If you have spent any time researching how to grow an independent insurance agency, you have probably come across the term "insurance aggregator." But what exactly is an aggregator, how does it work, and why do thousands of independent agents use them?
This guide breaks down the mechanics of insurance aggregators — no jargon, no sales pitch, just how the model actually works.
The Core Problem Aggregators Solve
Insurance carriers want volume. They want agents who can deliver consistent, profitable premium. A single independent agent writing $200,000 in annual premium is not particularly interesting to a major carrier — they have thousands of agents to manage and limited appetites for small producers.
But 50 independent agents writing $200,000 each? That is $10 million in collective premium. Now the carrier is interested. Now they will offer better commission rates, profit sharing, and dedicated support.
An insurance aggregator is the entity that brings those 50 agents together under one umbrella. It pools their collective business, negotiates with carriers on their behalf, and passes the benefits — better rates, more carrier options, profit sharing — back to the individual agents.
How the Structure Works
At a high level, the aggregator sits between the individual agent and the insurance carrier:
- The carrier appoints the aggregator (not each individual agent) and pays commissions to the aggregator
- The aggregator distributes commissions to agents based on the agreed split, handles compliance and reporting, and manages the overall carrier relationship
- The agent writes business under the aggregator's appointments, keeps their own clients, and benefits from carrier access they could not get independently
Some aggregators use a "master code" model where all agents write under a single carrier code. Others, like IPA, work toward direct appointments where agents build a relationship with the carrier directly — giving them even more ownership and control.
Why Aggregators Exist
Aggregators exist because the insurance industry has a structural gap between what carriers want and what independent agents can deliver individually:
- Carriers want scale — They prefer working with fewer, larger partners rather than thousands of small agents
- Agents want access — They need multiple carrier options to serve their clients competitively
- The aggregator bridges the gap — It gives carriers the scale they want while giving agents the access they need
The Economics: Commission Splits and Profit Sharing
Aggregators are not charities — they need to sustain their operations. The most common compensation model is a commission split: the agent earns a percentage of the commission, and the aggregator keeps the rest.
At IPA, this works on a tiered structure:
- Starting split: 80/20 — You keep 80% of commissions, IPA keeps 20%
- As you grow: The split transitions to a flat monthly fee, meaning you eventually keep 100% of your commissions minus a fixed cost
- Profit sharing: On top of your commissions, you participate in profit-sharing programs based on the network's collective performance
This structure is designed so that as your agency grows, your effective cost goes DOWN — not up.
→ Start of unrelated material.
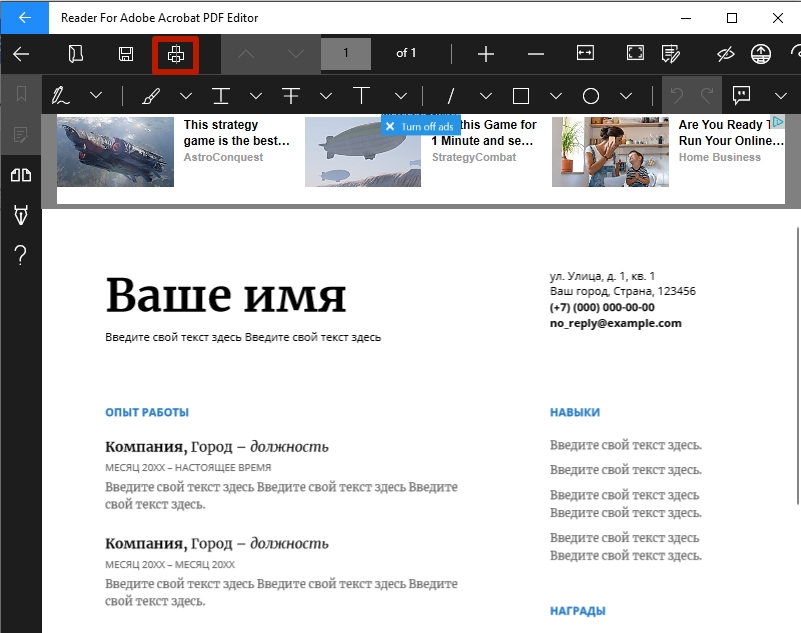Screen dimensions: 801x633
Task: Click the Print icon in toolbar
Action: coord(175,54)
Compare this to some aggregators that take a fixed percentage forever, regardless of your volume.
What Aggregators Provide Beyond Carrier Access
The best aggregators are not just carrier brokers. They provide infrastructure that helps agents succeed:
- Technology: Comparative rating tools (like EZLynx), agency management systems, CRM platforms
- Training: Structured programs on compliance, sales, operations, and carrier management
- Compliance support: Licensing guidance, carrier requirement management, regulatory updates
- Marketing: Lead generation tools, co-branded materials, digital marketing support
- Community: Access to experienced agents, mentorship, peer networking
Is an Aggregator Right for You?
An aggregator makes sense if you are an independent agent who wants access to more carriers than you can get on your own, but you do not want to give up your independence or book ownership. It is particularly valuable for:
- Captive agents transitioning to independence
- New agency owners building their first book
- Established agents expanding into new lines (personal → commercial, or vice versa)
- Agents who want the infrastructure of a large agency without being an employee
The key is choosing the right aggregator — one with transparent economics, real book ownership, quality support, and a track record of agent success.